Hope I'm not bothering any of you with my questions but I have so many as a newly diagnosed and this is the first community I found that I feel comfortable with sharing and asking in. I was diagnosed Febuary 8th by being admited to the hospital DKA and spent untill Febuary 12th in ICU released from the hospital Feb 13th Just intime for the "sweetest" Holiday of the year. Since than I have used quite a few test strips and the financal strain is starting to set in.

My question is how often should you test? I know before meals and after meals first thing in the AM and before you go to sleep but what if I'm high and I take a correction dose? Do I check 2 hours after like I would when eating? I am adjust to insulin and there have been days where I have taken a correction dose and a hour after the dose been 50+ points higher. My first PCP appointment is tomorrow and I have a very extensive log kept of the days between my hospital release and now so I know it will get better I am just looking for some guidlines others have used to prevent over checking and to make sure I am not underchecking.


4 replies

Just Joyce
Just Joyce 2015-02-26 19:35:55 -0600 Report

I agree with Stuart. It is often determined by what the insurance company will cover. Thankfully really don't have to test everyday. I test once every other day. When I was first diagnosed, I tested before each meal and two hours after each meal. I did this for the first month or two until I learned what would spike my blood sugar and what doesn't. You have to decide for yourself when you feel the need to test. I did it when I would begin to feel a little woozy which was a sign I was low or when I had a headache which I learned I was high. Now that I know how my blood sugar will react to specific foods, I either eat a teaspoon full if I want it or don't eat it at all. I tested a lot to get a baseline on before and after meals.

Type1Lou
Type1Lou 2015-02-26 09:10:12 -0600 Report

Again, I'm recommending that you check Gary Scheiner's book "Think Like a Pancreas". He has a chart in it indicating the target range of post-meal BG's and fasting BG's. It's my go-to manual for learning about how to deal with my diabetes. I use an insulin pump and test my BG on average 8 times per day: Fasting, meal-time, 2 hours post meal, bedtime and middle of the night (because I struggle with Dawn Phenomenon.) I also test any time I think I might be going too low, so I can catch it in time before going seriously hypoglycemic. As a Type 1, most insurers will allow us more test strips per day than they would with Type 2's, providing your MD writes the prescription indicating the necessity. I'd be truly lost without my meter.

Stuart1966
Stuart1966 2015-02-25 19:55:50 -0600 Report

Your insurance company will tell you how many strips a month THEY will pay for, whatever testing you do above/below that number is entirely on you, a choice. If the number seems too low to you or your doc., the pharmacy that can easily be appealed. More can usually get added to whatever the original number of strips.

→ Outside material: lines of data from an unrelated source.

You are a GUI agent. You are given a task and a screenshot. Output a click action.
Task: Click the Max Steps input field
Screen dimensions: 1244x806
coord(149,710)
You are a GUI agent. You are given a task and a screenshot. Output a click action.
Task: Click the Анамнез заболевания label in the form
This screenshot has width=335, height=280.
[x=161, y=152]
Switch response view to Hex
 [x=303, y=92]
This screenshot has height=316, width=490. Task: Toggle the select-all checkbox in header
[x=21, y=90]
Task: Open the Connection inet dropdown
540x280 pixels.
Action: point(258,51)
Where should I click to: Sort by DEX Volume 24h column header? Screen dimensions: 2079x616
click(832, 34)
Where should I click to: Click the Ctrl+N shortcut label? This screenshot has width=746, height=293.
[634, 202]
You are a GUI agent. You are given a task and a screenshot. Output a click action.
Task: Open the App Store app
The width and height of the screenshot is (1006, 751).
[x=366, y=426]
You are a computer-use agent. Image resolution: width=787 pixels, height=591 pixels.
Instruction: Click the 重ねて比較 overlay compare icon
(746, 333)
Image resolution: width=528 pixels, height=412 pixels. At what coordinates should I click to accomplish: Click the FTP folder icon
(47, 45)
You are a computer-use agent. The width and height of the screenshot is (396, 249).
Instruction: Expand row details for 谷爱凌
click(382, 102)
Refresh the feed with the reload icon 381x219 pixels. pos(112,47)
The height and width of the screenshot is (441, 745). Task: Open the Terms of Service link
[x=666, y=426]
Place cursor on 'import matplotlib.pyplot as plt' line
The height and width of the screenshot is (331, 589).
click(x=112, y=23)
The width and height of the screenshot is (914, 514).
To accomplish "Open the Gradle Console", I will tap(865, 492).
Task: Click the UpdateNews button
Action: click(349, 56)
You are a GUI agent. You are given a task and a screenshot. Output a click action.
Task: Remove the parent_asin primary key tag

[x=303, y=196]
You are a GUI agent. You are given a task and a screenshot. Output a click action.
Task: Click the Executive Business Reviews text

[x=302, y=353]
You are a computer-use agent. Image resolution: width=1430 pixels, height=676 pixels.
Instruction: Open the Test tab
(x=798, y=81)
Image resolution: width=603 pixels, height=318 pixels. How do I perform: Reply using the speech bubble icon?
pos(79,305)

As a beginner, newly diagnosed, the rule is likely going to be 4-6 (?) times per day, until you become entirely comfortable with the numbers you do get. That will take a meaningful amount of time before its only a number nothing to get cranky or excited about.

The number(s) you get, if you disbelieve, or do not think the number is "right", then feel free to retest.

But regardless of your number, the TRICK is NOT to get emotionally attached to them. 50 fine, 320 fine, no panic allowed regardless. Numbers can be wrong, because of temperature, humidity, something on your finger tips. No freaking out, regardless of what you get. Act when necessary, but be very conservative.

You'll get the hang of this… allow it time.